(Task objective) Return the material below exactly, but only from the line with "Task: Click the read-only" through the line with "Open the Help menu", and without its pictures.

(Data records)
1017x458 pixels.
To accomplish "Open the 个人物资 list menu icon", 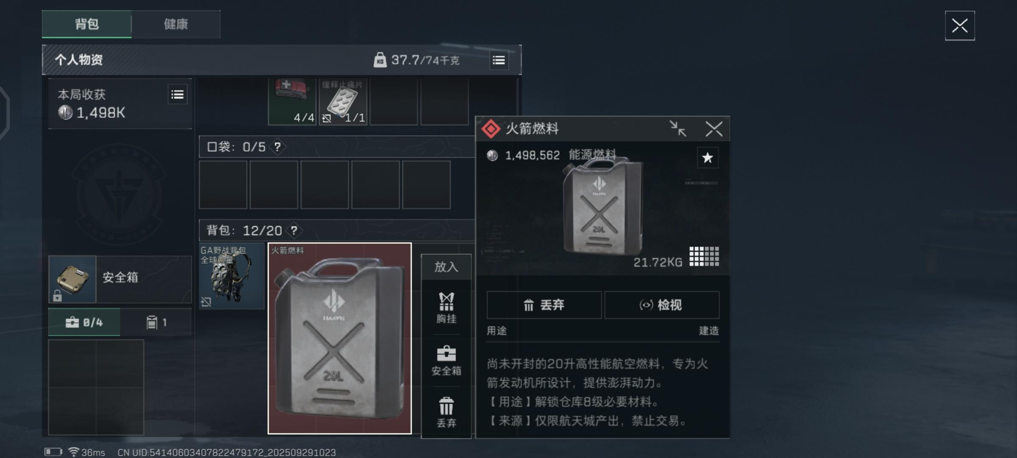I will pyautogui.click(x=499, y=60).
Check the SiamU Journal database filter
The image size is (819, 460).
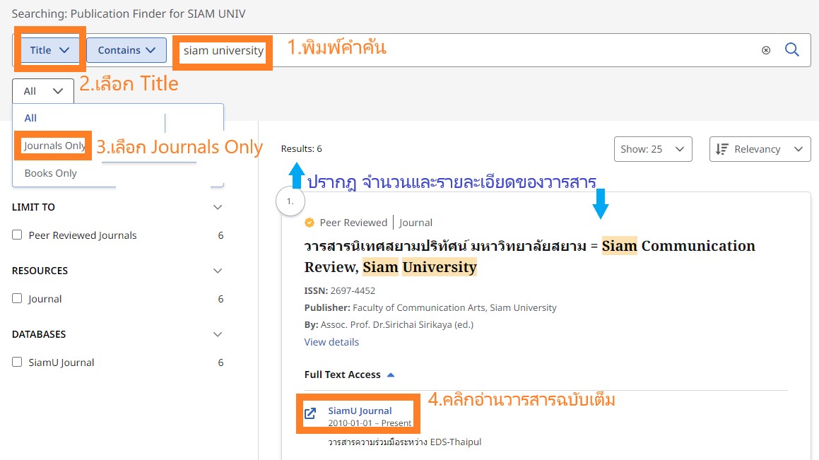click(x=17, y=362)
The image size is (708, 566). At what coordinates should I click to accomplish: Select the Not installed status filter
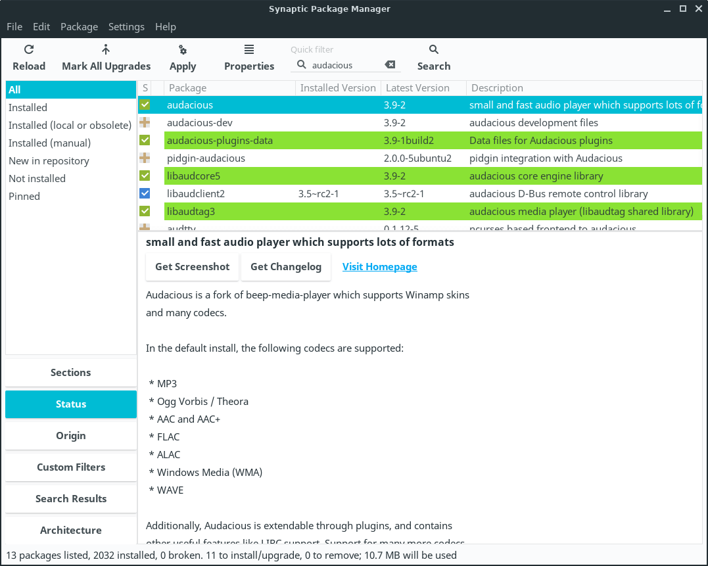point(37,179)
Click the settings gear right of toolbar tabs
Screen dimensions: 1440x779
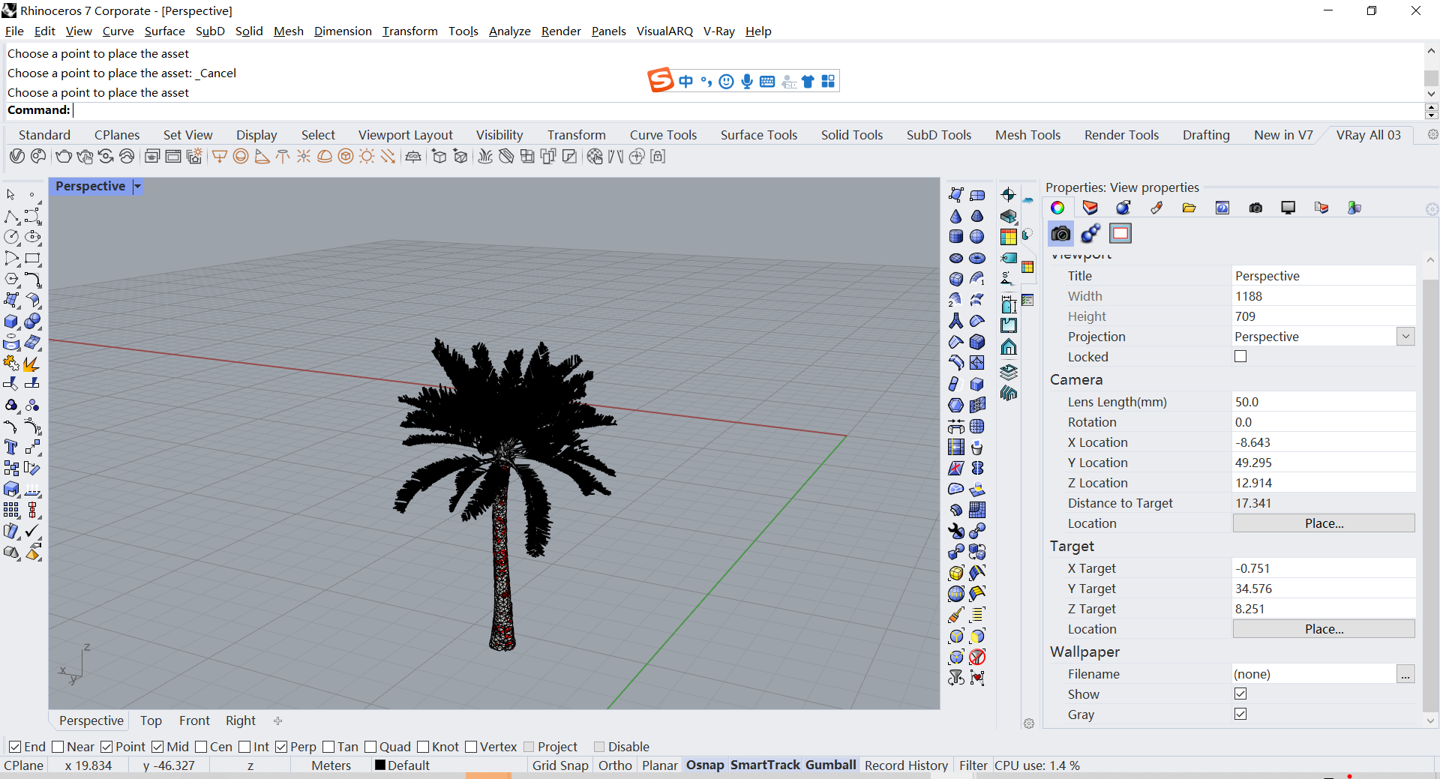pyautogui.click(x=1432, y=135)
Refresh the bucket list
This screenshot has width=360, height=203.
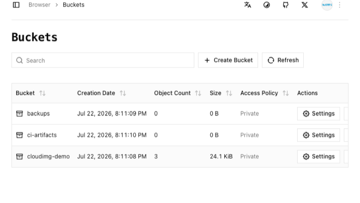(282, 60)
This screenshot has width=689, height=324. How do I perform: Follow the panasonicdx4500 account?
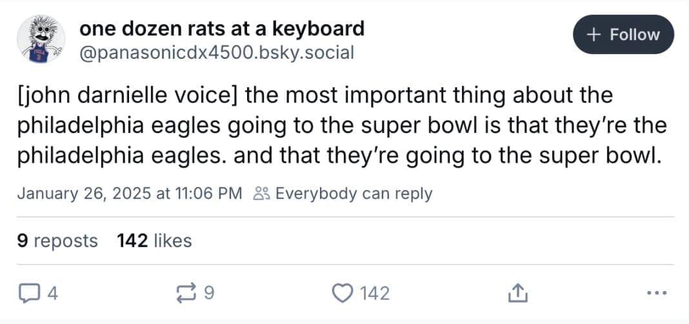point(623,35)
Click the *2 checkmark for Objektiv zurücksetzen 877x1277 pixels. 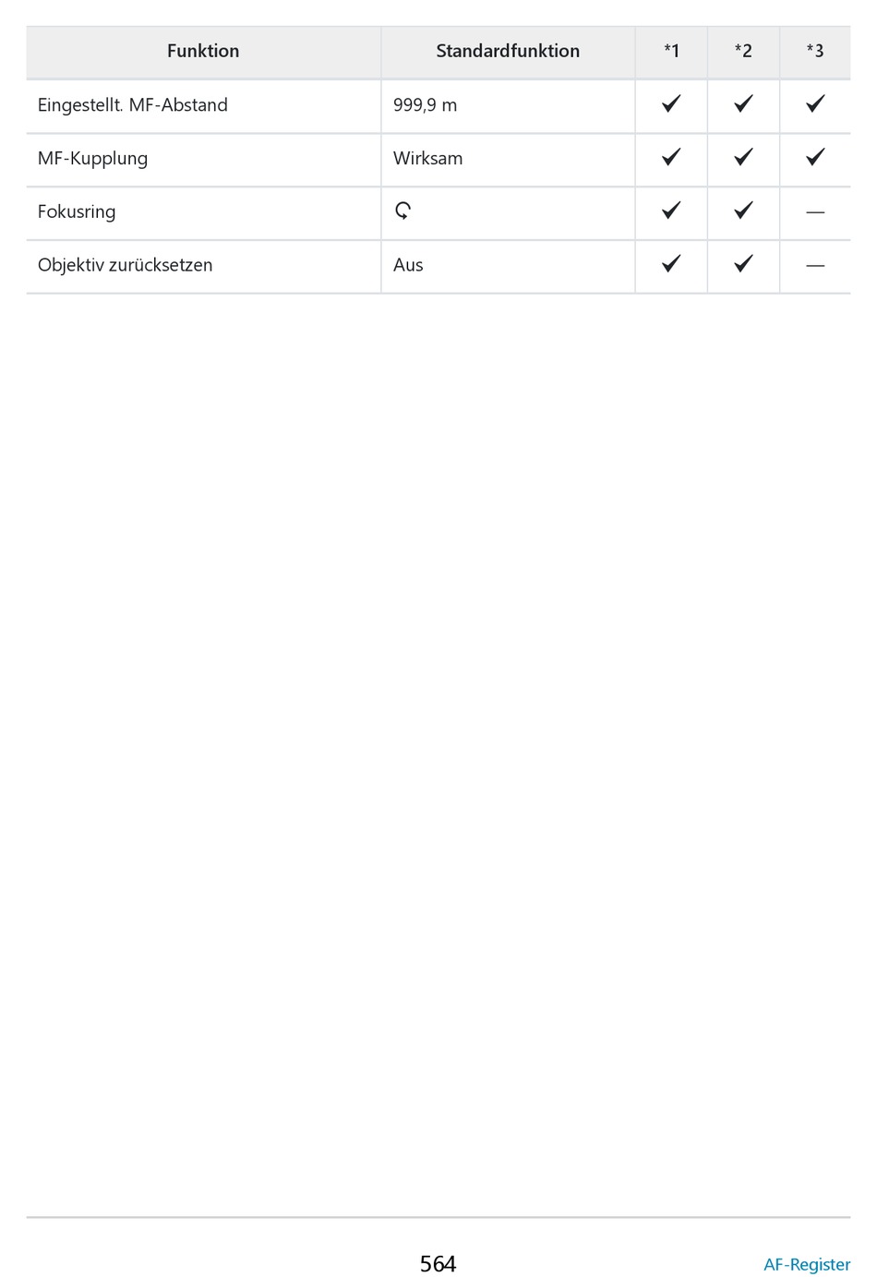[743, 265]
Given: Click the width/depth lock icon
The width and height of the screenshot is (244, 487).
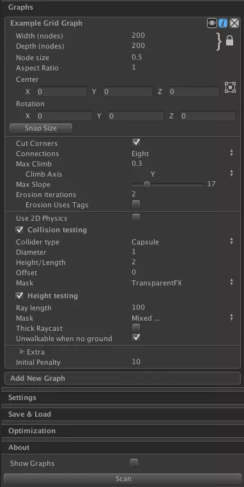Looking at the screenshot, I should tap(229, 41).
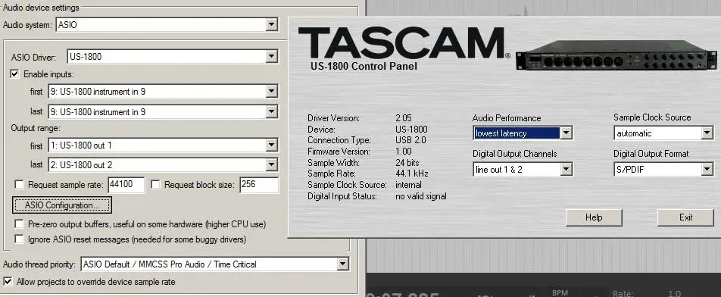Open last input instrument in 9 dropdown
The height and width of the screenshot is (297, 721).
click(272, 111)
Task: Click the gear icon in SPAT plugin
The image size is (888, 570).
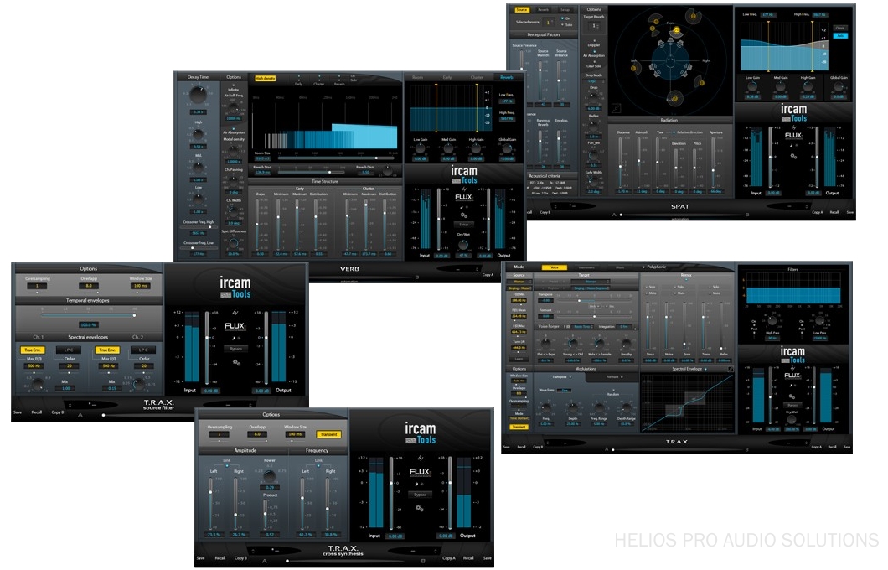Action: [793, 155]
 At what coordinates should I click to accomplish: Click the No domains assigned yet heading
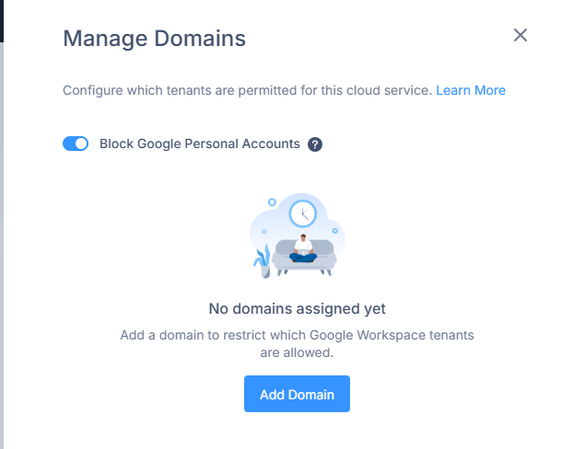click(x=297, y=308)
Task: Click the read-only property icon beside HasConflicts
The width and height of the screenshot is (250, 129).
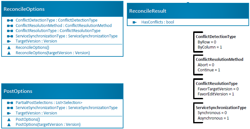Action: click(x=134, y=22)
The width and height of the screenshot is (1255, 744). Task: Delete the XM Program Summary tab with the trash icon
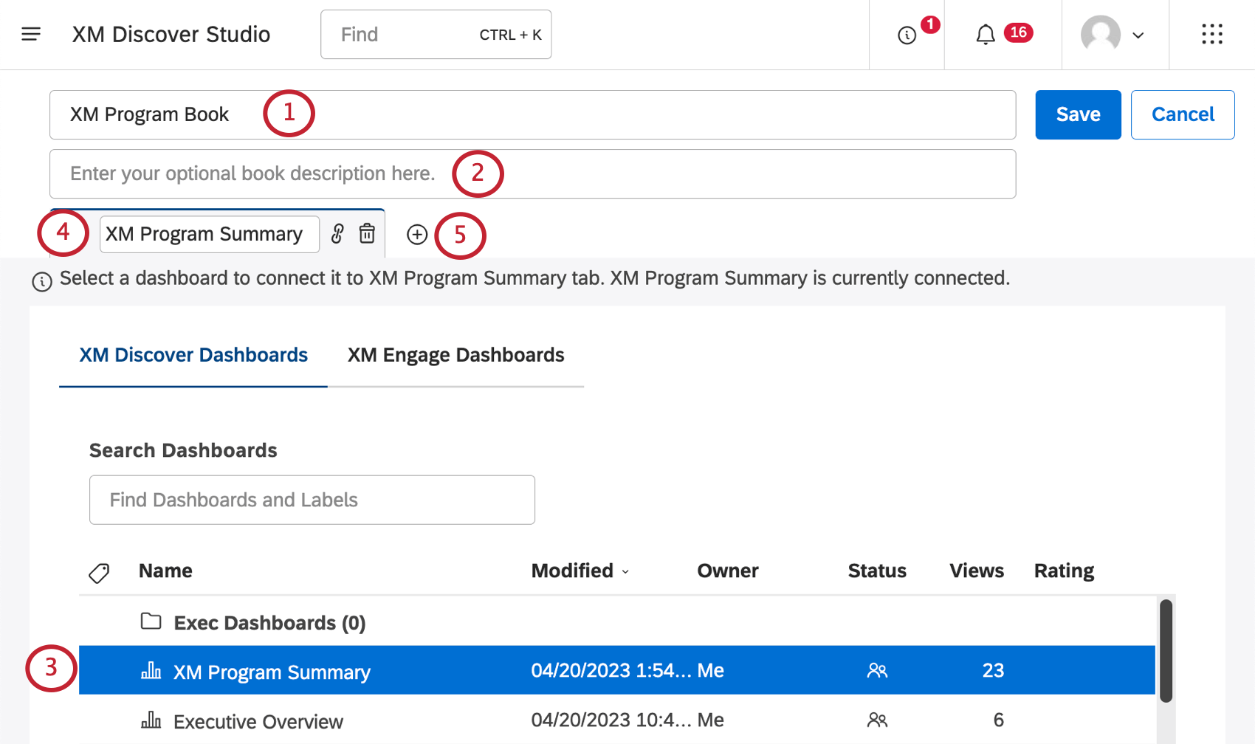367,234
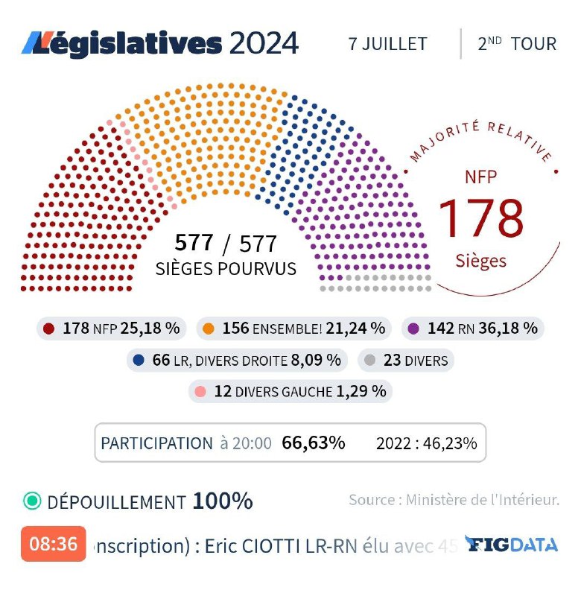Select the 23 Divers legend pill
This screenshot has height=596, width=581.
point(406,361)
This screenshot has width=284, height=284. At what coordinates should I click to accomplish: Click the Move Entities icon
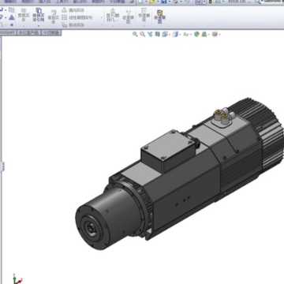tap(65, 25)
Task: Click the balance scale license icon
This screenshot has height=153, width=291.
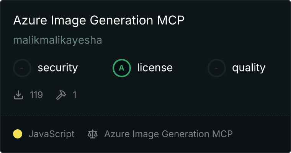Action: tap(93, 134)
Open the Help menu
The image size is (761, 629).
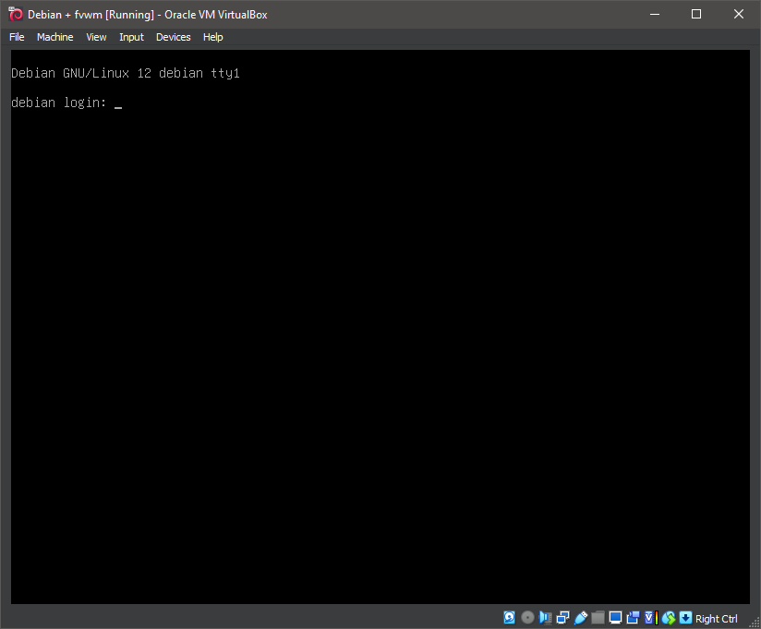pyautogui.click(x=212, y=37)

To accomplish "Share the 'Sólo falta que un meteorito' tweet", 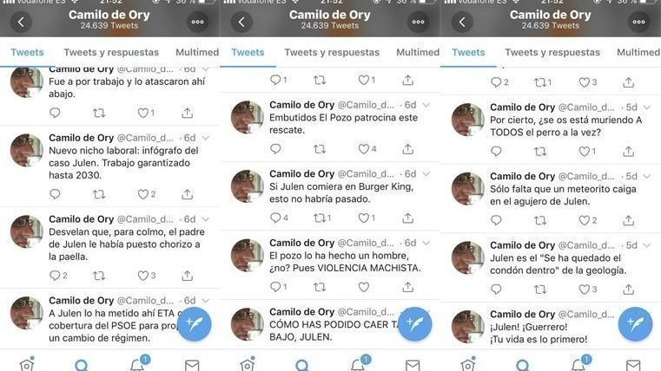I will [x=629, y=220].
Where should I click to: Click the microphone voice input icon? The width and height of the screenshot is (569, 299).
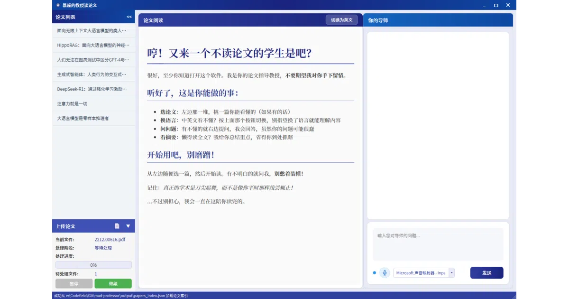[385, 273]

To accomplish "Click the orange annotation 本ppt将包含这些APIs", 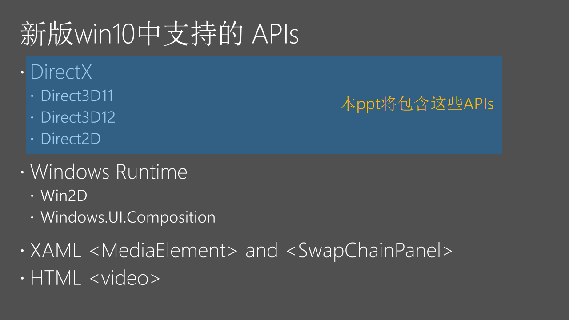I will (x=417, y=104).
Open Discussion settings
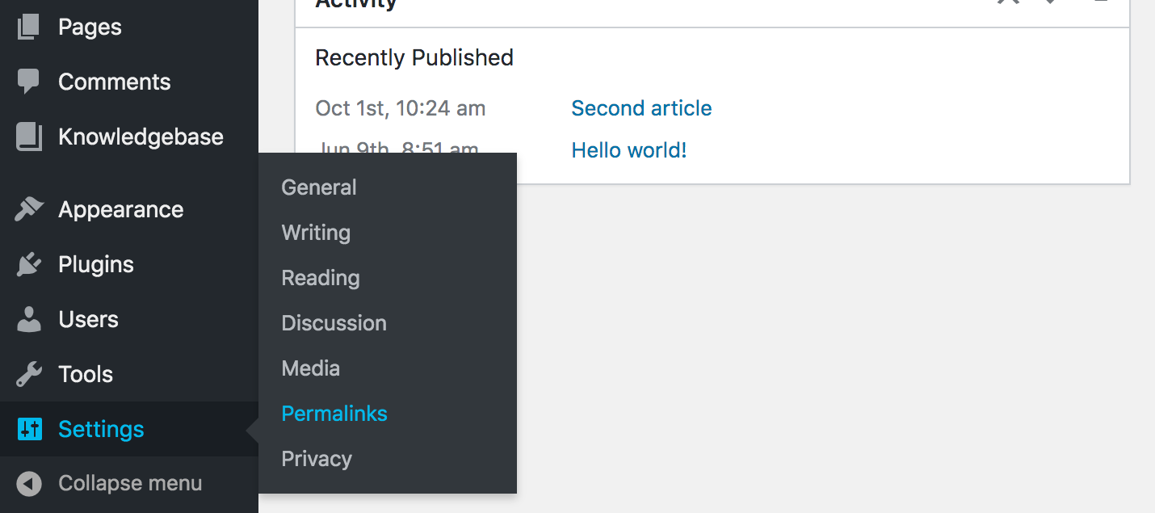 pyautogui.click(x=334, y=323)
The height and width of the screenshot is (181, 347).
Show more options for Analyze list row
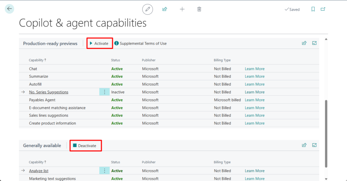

(Solution)
Task: Click the read-only property icon beside HasConflicts
The width and height of the screenshot is (250, 129).
Action: click(x=134, y=22)
The width and height of the screenshot is (1255, 744). Task: Delete the XM Program Summary tab with the trash icon
367,234
Select the 23 Divers legend pill
This screenshot has height=596, width=581.
point(406,361)
This screenshot has width=284, height=284. At what coordinates should I click to accomplish: Click the Move Entities icon
tap(65, 25)
Task: Click the balance scale license icon
This screenshot has height=153, width=291.
Action: tap(93, 134)
Open the Help menu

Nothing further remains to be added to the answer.